AIM OF THE EXERCISE: Format each line of the items below as a JSON list of strings, with one string per line and blank lines omitted.

★ ★ ★ ★ ★

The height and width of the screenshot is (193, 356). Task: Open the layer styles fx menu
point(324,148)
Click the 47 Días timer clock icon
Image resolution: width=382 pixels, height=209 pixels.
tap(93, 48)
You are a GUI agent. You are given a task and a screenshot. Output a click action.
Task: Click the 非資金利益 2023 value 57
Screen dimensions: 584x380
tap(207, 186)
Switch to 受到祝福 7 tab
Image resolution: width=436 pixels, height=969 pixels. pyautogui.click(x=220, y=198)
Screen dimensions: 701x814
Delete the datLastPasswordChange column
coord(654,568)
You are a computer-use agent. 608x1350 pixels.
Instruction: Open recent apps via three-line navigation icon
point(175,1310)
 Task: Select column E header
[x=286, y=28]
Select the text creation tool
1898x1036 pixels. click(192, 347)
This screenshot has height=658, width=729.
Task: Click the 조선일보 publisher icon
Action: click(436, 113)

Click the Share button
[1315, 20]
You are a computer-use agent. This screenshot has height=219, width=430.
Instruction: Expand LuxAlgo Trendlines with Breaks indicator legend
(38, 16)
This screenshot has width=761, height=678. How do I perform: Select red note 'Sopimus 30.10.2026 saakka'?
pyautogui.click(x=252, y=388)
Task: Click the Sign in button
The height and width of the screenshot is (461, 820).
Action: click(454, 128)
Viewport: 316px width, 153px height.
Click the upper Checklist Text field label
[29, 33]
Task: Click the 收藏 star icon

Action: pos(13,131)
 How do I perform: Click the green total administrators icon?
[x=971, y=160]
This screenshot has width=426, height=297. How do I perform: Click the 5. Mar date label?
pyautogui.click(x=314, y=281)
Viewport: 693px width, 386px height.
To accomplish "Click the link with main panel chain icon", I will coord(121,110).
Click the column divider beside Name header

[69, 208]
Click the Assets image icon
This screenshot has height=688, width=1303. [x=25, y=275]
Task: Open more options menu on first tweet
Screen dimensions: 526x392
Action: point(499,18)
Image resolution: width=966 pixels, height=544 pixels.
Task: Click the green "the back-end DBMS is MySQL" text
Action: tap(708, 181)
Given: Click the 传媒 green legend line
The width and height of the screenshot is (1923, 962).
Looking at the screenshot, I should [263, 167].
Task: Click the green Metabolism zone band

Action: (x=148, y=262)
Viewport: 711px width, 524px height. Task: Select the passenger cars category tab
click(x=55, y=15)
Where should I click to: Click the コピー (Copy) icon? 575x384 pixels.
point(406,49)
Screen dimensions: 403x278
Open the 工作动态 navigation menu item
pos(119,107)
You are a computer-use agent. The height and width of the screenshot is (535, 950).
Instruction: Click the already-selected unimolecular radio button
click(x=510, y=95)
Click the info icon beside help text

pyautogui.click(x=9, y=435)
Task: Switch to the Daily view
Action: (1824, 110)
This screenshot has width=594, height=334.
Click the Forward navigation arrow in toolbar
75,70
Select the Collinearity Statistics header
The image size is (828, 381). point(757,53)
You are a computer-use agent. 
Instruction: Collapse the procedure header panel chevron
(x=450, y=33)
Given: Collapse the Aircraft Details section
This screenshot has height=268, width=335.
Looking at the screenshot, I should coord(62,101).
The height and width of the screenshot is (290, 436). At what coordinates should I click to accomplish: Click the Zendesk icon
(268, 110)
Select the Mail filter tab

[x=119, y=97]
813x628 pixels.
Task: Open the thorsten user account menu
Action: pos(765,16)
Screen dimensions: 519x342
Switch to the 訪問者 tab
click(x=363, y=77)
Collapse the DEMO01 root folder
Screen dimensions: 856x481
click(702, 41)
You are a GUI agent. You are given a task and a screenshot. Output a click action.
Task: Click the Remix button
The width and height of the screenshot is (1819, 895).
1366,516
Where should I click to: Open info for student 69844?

★ ★ ★ ★ ★

RESULT OF THIS TASK:
[
  "The height and width of the screenshot is (193, 356). Task: Open the layer styles fx menu",
  "point(324,148)",
  "Click the 47 Días timer clock icon",
  "Image resolution: width=382 pixels, height=209 pixels.",
  "tap(93, 48)",
  "You are a GUI agent. You are given a task and a screenshot. Output a click action.",
  "Task: Click the 非資金利益 2023 value 57",
  "Screen dimensions: 584x380",
  "tap(207, 186)",
  "Switch to 受到祝福 7 tab",
  "Image resolution: width=436 pixels, height=969 pixels. pyautogui.click(x=220, y=198)",
  "Screen dimensions: 701x814",
  "Delete the datLastPasswordChange column",
  "coord(654,568)",
  "You are a computer-use agent. 608x1350 pixels.",
  "Instruction: Open recent apps via three-line navigation icon",
  "point(175,1310)",
  " Task: Select column E header",
  "[x=286, y=28]",
  "Select the text creation tool",
  "1898x1036 pixels. click(192, 347)",
  "This screenshot has height=658, width=729.",
  "Task: Click the 조선일보 publisher icon",
  "Action: click(436, 113)",
  "Click the Share button",
  "[1315, 20]",
  "You are a computer-use agent. This screenshot has height=219, width=430.",
  "Instruction: Expand LuxAlgo Trendlines with Breaks indicator legend",
  "(38, 16)",
  "This screenshot has width=761, height=678. How do I perform: Select red note 'Sopimus 30.10.2026 saakka'?",
  "pyautogui.click(x=252, y=388)",
  "Task: Click the Sign in button",
  "The height and width of the screenshot is (461, 820).",
  "Action: click(454, 128)",
  "Viewport: 316px width, 153px height.",
  "Click the upper Checklist Text field label",
  "[29, 33]",
  "Task: Click the 收藏 star icon",
  "Action: pos(13,131)",
  " How do I perform: Click the green total administrators icon?",
  "[x=971, y=160]",
  "This screenshot has width=426, height=297. How do I perform: Click the 5. Mar date label?",
  "pyautogui.click(x=314, y=281)",
  "Viewport: 693px width, 386px height.",
  "To accomplish \"Click the link with main panel chain icon\", I will coord(121,110).",
  "Click the column divider beside Name header",
  "[69, 208]",
  "Click the Assets image icon",
  "This screenshot has height=688, width=1303. [x=25, y=275]",
  "Task: Open more options menu on first tweet",
  "Screen dimensions: 526x392",
  "Action: point(499,18)",
  "Image resolution: width=966 pixels, height=544 pixels.",
  "Task: Click the green \"the back-end DBMS is MySQL\" text",
  "Action: tap(708, 181)",
  "Given: Click the 传媒 green legend line",
  "The width and height of the screenshot is (1923, 962).",
  "Looking at the screenshot, I should [263, 167].",
  "Task: Click the green Metabolism zone band",
  "Action: (x=148, y=262)",
  "Viewport: 711px width, 524px height. Task: Select the passenger cars category tab",
  "click(x=55, y=15)",
  "Where should I click to: Click the コピー (Copy) icon? 575x384 pixels.",
  "point(406,49)",
  "Screen dimensions: 403x278",
  "Open the 工作动态 navigation menu item",
  "pos(119,107)",
  "You are a computer-use agent. The height and width of the screenshot is (535, 950).",
  "Instruction: Click the already-selected unimolecular radio button",
  "click(x=510, y=95)",
  "Click the info icon beside help text",
  "pyautogui.click(x=9, y=435)",
  "Task: Switch to the Daily view",
  "Action: (1824, 110)",
  "This screenshot has width=594, height=334.",
  "Click the Forward navigation arrow in toolbar",
  "75,70",
  "Select the Collinearity Statistics header",
  "The image size is (828, 381). point(757,53)",
  "You are a computer-use agent. ",
  "Instruction: Collapse the procedure header panel chevron",
  "(x=450, y=33)",
  "Given: Collapse the Aircraft Details section",
  "This screenshot has height=268, width=335.",
  "Looking at the screenshot, I should coord(62,101).",
  "The height and width of the screenshot is (290, 436). At what coordinates should I click to accomplish: Click the Zendesk icon",
  "(268, 110)",
  "Select the Mail filter tab",
  "[x=119, y=97]",
  "813x628 pixels.",
  "Task: Open the thorsten user account menu",
  "Action: pos(765,16)",
  "Screen dimensions: 519x342",
  "Switch to the 訪問者 tab",
  "click(x=363, y=77)",
  "Collapse the DEMO01 root folder",
  "Screen dimensions: 856x481",
  "click(702, 41)",
  "You are a GUI agent. You are given a task and a screenshot. Output a click action.",
  "Task: Click the Remix button",
  "The width and height of the screenshot is (1819, 895).",
  "1366,516",
  "Where should I click to: Open info for student 69844?"
]